Commentators such as Johnsen and The New York Times's Robert F. Worth regarded the video released after the battle as the highest-quality media production from AQAP to date. The video "successfully challenged the Yemeni government's quasimonopoly on information" according to former American ambassador to Yemen Edmund Hull, and the presentation of evidence to verify their claims was a display of credibility and an attempt to garner the moral high ground among Yemenis, many of whom are already distrustful of government narratives.

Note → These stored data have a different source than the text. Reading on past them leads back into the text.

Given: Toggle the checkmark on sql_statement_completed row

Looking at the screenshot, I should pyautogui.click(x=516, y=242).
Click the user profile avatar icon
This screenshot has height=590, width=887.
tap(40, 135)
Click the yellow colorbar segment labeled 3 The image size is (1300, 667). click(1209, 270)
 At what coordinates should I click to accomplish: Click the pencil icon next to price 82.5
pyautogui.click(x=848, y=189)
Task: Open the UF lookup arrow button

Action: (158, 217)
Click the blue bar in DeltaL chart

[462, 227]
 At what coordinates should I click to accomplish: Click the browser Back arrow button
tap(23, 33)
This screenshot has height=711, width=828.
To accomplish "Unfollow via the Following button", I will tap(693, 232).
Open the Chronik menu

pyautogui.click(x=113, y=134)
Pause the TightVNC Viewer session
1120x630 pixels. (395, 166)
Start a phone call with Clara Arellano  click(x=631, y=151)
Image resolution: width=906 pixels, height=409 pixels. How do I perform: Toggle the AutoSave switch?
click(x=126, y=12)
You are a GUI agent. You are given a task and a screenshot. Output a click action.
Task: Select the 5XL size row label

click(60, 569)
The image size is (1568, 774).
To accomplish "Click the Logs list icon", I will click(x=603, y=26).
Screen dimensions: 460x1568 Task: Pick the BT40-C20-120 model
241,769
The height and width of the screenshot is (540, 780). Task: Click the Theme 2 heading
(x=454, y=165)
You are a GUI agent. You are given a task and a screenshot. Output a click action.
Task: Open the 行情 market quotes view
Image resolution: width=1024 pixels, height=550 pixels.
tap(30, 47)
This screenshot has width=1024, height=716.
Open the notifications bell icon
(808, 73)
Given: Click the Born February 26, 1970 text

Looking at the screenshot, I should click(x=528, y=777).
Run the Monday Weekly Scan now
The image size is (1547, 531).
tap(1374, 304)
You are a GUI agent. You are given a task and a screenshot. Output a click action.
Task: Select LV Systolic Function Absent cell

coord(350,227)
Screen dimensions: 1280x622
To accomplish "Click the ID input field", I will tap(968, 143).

It also served as an appeal to the tribes of Yemen, playing on tribal honor culture and general dissatisfaction with their treatment by the government, and orienting the "innate heroism" of the tribes with AQAP's goal to undermine the government.

A Combating Terrorism Center report on the history of al-Qaeda in Yemen states: "the attacks themselves and narrative that followed significantly raised the social costs of expelling Ayad al-Shabwani from the village or visibly assisting the central government, in essence pushing a community of otherwise disinterested tribesmen closer to AQAP." By August the Yemeni government had reassigned the forces involved with the campaign against AQAP to instead take part in an offensive against the Houthis. Regardless, the operation still proved useful for the Yemeni and American governments as a means of portraying the former as actively engaged in counterterrorism against AQAP. This would allow for covert US military intervention later in the year to be portrayed as Yemeni operations.